The court began hearing an appeal brought by the Dublin South Central deputy, who was on Wednesday suspended from the parliamentary party, over the constitutionality of aspects of the EU-Canada Comprehensive Economic and Trade Agreement (Ceta) trade deal in late March.
The court is due to hold a second hearing on the constitutional issues raised on June 16th, and legal sources say a final judgment could come as early as July.
The issue has been contentious in the Green Party, and the outcome could raise the possibility of more party members voting against the Government on it in the autumn.
If the court rejects the appeal, Tánaiste and Minister for Enterprise Leo Varadkar could potentially bring the Ceta deal back to the Oireachtas for ratification during the autumn session.
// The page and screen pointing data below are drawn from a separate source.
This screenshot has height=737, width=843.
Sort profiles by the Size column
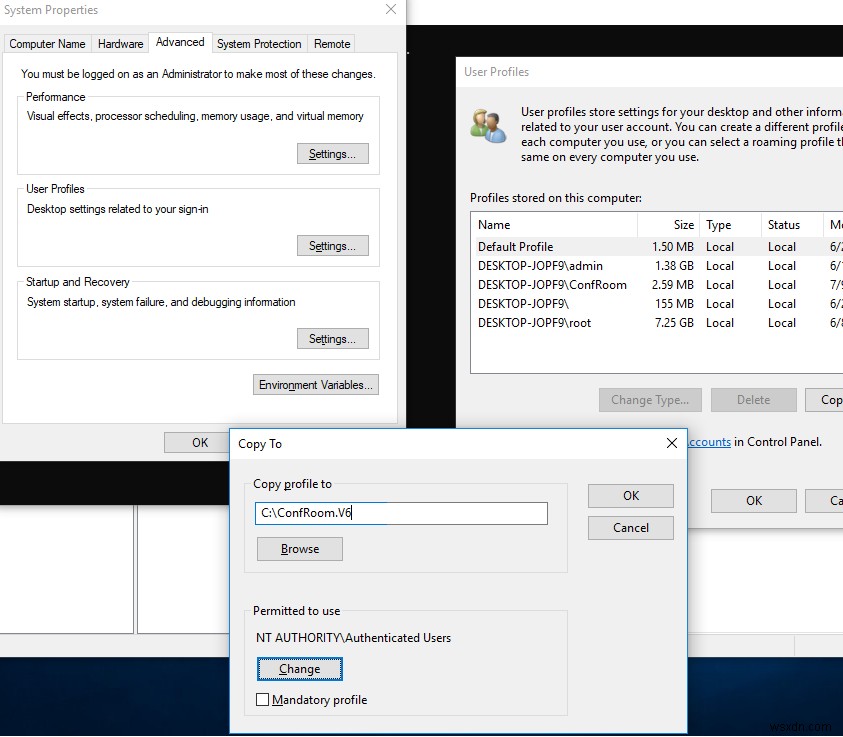click(x=683, y=224)
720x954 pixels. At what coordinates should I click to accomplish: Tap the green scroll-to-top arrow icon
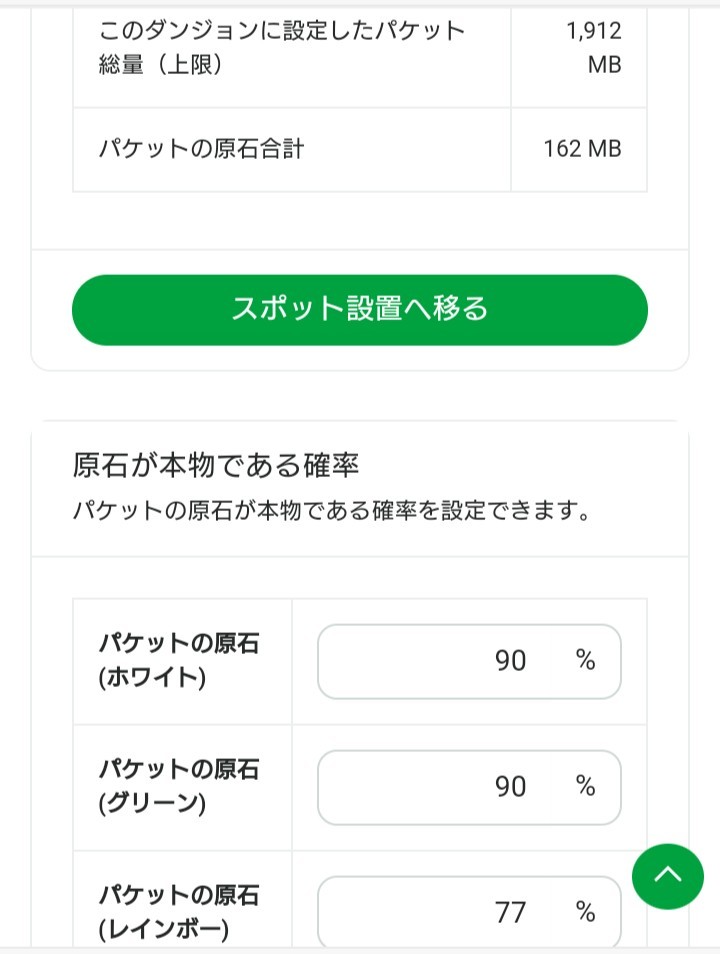click(667, 875)
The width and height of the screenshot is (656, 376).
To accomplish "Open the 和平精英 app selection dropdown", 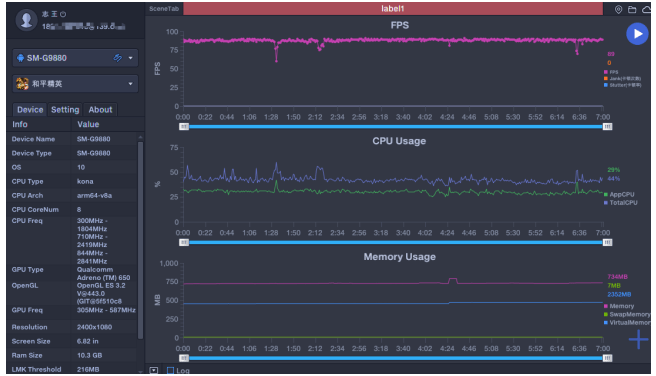I will pyautogui.click(x=75, y=84).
The agreement needs to be individually ratified by all 27 EU member states.
The Green Party sanctioned Mr Costello and Dublin Central TD Neasa Hourigan this week after they defied a Government whip and voted in favour of a Sinn Féin motion calling for State ownership of the site for the new National Maternity Hospital. They were suspended from the parliamentary party for six months as a consequence.
Green Party leader Eamon Ryan said the party suspended Mr Costello and Ms Hourigan “with regret” but that the sanction was necessary.
“They have strong views and they are entitled to that, but we manage it in our way,” he said. “Our parliamentary party yesterday showed real consensus. We have strength. And this is part of our tradition in terms of how we work collectively, including applying sanctions. I think we did that in a way that was totally appropriate.”
Mr Ryan said he was confident that the two TDs would support the Government during their suspensions, noting that both had done so in subsequent votes on Wednesday evening.
The two TDs have also been consistent critics of Ceta, warning in December 2020 when it came before the Dáil for ratification that they were opposed primarily to the role played by the investor tribunals in settling disputes. Their intervention caused the Government to defer a vote on the deal.
The Oireachtas committee on EU affairs subsequently examined Ceta but could not make a conclusion ion favour or against the agreement, as its members split seven against seven. Green Party Senator Vincent P Martin voted against the agreement at committee.
Mr Costello’s case has revolved around the so-called investment court system aimed at resolving disputes between investors and EU member states. He has claimed that the ability of the tribunals to decide on complaints by Canadians who invest in the State involves an unconstitutional transfer of sovereignty and national judicial power.
Should the Supreme Court rule against Mr Costello’s challenge, the Green Party is likely to seek to delay the ratification on the basis that there is no real urgency, given that only 15 member states have done so to date.
There is a concern within the party that a second divisive vote – and any associated defections – could have an impact on the cohesion of the party and affect the stability of the Coalition.
A spokeswoman for Mr Varadkar said the Government would consider the next steps in the ratification process for the Ceta agreement once the Supreme Court has delivered its judgment.
A Green Party source said that because the Greens are in such a strong position in Germany, the Ceta issue was likely to slide down the priority list at a European level.
“It is hard to see why Ireland would want to push it through in that context. I wonder how adamant Leo Varadkar is about it and will he really want to get it across the line before he leaves the department to become Taoiseach [in December],” said the source.